The prolonged snow, rain and cold weather have led to
train delays in central and southern China and stranded tens of
thousands of passengers.
Add expressway closures, flight cancellations and the relocation
of hundreds of thousands of people and it equates to one word -
chaos.
A total of 136 electric passenger trains came to a standstill on
an artery railway in Hunan Province after power supplies were
damaged by snow and icy rain.
Technicians and workers with the Guangzhou Railway Group, the
operating firm, were using more than 100 diesel trains to pull the
electric locomotives carrying thousands of passengers from a
section that suffered a sudden drop in power, a company spokesman
said.
About 40,000 passengers were stranded at stations along the
trunk line linking Beijing and Guangzhou in the south, he said.
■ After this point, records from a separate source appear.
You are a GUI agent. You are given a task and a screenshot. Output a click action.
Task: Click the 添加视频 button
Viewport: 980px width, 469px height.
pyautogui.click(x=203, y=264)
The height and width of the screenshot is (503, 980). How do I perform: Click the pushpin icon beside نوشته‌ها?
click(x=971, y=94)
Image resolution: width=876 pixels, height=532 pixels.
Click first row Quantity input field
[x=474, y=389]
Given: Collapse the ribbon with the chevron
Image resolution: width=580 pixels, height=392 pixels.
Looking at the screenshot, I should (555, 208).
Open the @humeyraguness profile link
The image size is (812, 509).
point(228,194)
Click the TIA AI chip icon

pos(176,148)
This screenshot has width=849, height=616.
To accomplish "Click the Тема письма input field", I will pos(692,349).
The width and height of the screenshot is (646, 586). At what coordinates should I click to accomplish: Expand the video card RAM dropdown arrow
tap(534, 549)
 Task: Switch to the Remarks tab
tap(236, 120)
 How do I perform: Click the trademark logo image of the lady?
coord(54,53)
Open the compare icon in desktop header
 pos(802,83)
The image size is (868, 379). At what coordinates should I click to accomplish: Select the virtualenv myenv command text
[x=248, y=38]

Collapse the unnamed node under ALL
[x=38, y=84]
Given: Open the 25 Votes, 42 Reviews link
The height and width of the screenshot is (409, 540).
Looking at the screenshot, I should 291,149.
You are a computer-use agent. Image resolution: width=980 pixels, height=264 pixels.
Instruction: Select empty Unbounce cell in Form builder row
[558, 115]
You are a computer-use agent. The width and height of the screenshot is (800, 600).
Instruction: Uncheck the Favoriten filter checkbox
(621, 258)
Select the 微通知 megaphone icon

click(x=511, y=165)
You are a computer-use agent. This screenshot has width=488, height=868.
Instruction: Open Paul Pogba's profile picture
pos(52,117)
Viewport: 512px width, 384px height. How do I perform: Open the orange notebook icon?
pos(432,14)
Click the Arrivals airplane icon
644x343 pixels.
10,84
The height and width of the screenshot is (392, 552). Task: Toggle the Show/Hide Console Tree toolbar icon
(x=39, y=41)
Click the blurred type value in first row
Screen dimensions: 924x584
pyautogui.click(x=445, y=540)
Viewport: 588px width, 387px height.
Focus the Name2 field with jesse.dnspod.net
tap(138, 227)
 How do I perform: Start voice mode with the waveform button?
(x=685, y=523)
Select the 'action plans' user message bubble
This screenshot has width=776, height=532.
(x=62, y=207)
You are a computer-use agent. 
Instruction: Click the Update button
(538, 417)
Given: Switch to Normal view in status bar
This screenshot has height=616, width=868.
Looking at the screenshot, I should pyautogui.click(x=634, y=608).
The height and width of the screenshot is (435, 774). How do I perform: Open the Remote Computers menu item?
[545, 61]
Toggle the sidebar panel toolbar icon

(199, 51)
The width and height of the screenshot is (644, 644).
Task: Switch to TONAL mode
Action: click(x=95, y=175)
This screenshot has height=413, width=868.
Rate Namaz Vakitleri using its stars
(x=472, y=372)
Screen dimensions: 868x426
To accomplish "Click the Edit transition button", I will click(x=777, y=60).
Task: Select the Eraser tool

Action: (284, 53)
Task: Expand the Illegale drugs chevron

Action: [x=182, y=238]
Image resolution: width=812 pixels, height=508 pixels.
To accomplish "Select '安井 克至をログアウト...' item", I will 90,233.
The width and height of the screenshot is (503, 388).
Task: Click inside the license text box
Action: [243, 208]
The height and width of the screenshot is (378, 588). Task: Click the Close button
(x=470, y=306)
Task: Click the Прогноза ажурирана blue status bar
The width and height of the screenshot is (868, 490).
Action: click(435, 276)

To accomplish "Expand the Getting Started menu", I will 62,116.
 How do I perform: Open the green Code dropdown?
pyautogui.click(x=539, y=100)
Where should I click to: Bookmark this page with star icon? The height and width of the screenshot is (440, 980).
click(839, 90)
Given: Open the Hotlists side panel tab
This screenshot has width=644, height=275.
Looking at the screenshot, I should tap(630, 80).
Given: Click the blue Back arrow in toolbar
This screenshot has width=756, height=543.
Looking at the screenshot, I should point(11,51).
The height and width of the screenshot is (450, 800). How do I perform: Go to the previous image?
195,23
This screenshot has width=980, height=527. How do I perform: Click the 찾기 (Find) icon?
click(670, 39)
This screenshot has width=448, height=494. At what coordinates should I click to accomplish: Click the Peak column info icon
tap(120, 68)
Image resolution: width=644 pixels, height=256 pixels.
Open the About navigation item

Another 50,000 passengers were delayed at Guangzhou Railway
Station.
More than 10,000 technical workers are repairing power lines,
and trains scheduled to depart from Guangzhou have been
canceled.
The company has sent employees with almost 10,000 kilograms of
rice, vegetables, meat, edible oil, 20,000 boxes of instant noodles
and drinking water to serve passengers aboard the stranded
trains.
"It seems I will spend my Spring Festival holiday at this
station," said a passenger from Chenzhou, Hunan Province, who
yesterday was delayed for several hours at Changsha Railway Station
along with 2,000 others. "The expressway was shut. I thought it
would be easier to go home by railway, but I never thought trains
could be delayed by snow."
Delays of up to nine hours at stations were also reported in
Kunming, in Yunnan Province, and Shenzhen, in Guangdong
Province.
Airports in Hunan and eastern Jiangsu, Anhui and Jiangxi
provinces as well as expressways have been closed.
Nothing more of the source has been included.